[[ Listed records, beginning ]]

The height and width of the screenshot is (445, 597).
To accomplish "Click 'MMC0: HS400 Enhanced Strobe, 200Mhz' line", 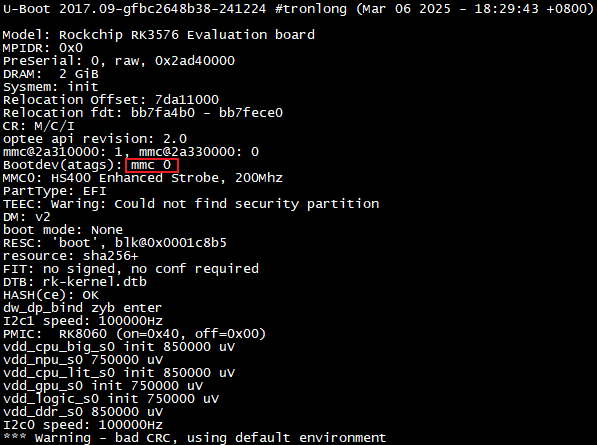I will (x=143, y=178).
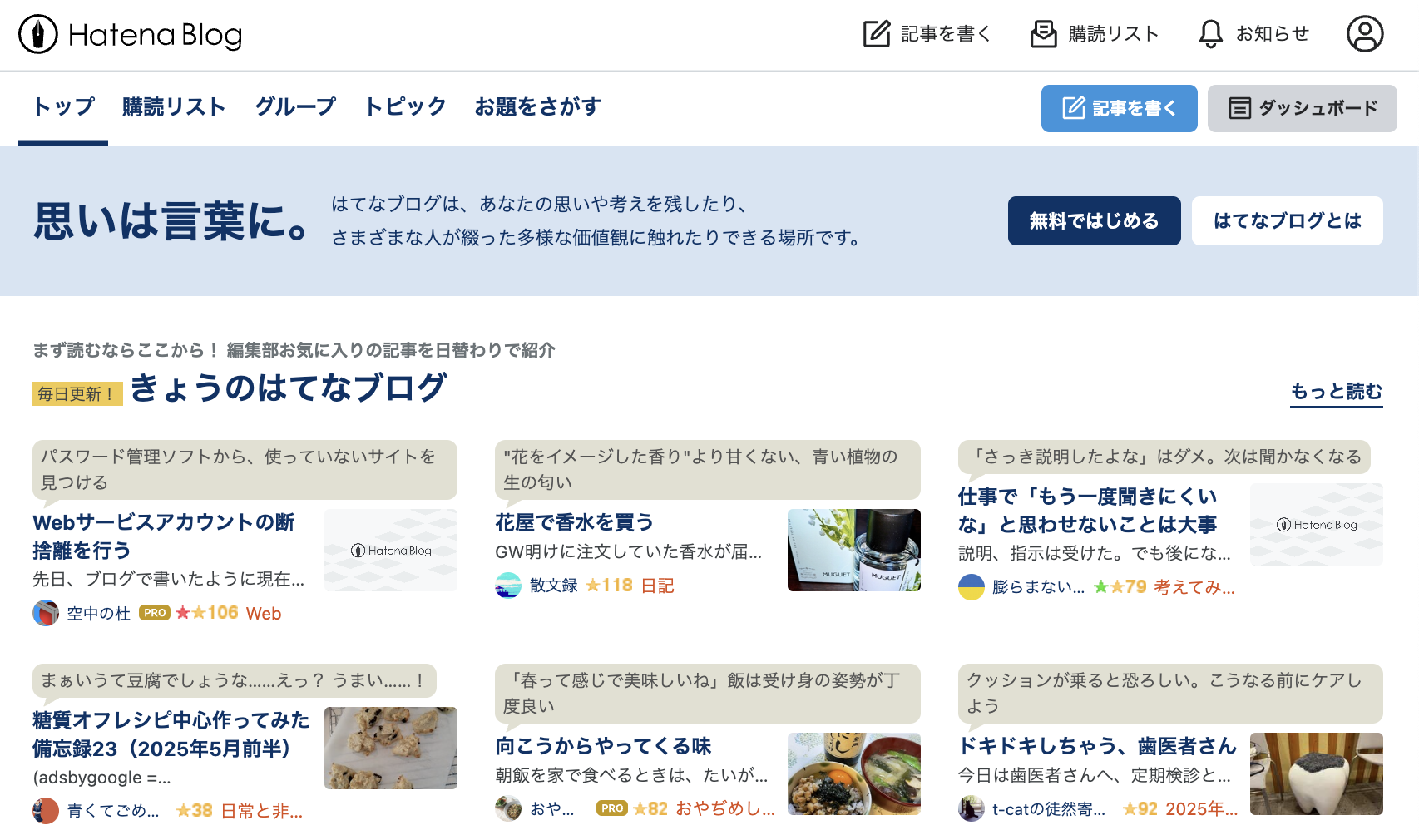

[[ Listed records, end ]]
[[ Listed records, beginning ]]

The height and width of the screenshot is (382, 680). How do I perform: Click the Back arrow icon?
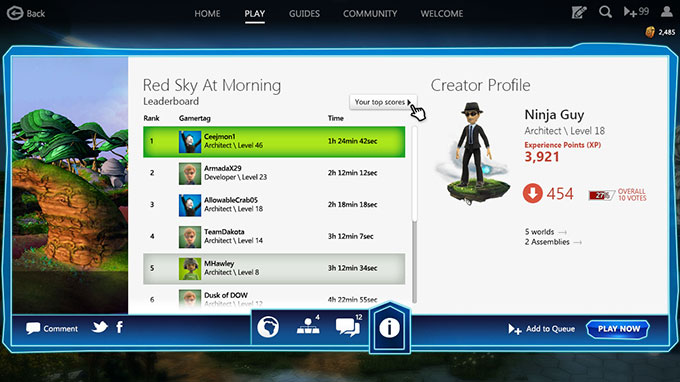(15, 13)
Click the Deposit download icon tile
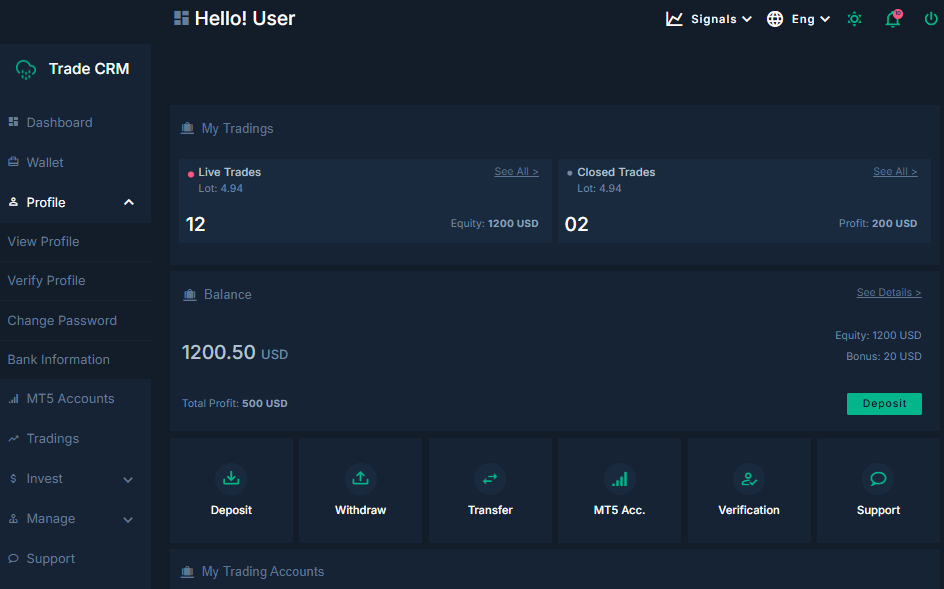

[[ Listed records, end ]]

- How to complete this task: Could the stretch from the line with "The height and width of the screenshot is (382, 680)." through the line with "Click the Deposit download icon tile" in the listing above be restated word for word, minus the pictures?

- Expected answer:
The height and width of the screenshot is (382, 680). How do I perform: Click the Back arrow icon?
(15, 13)
Click the Deposit download icon tile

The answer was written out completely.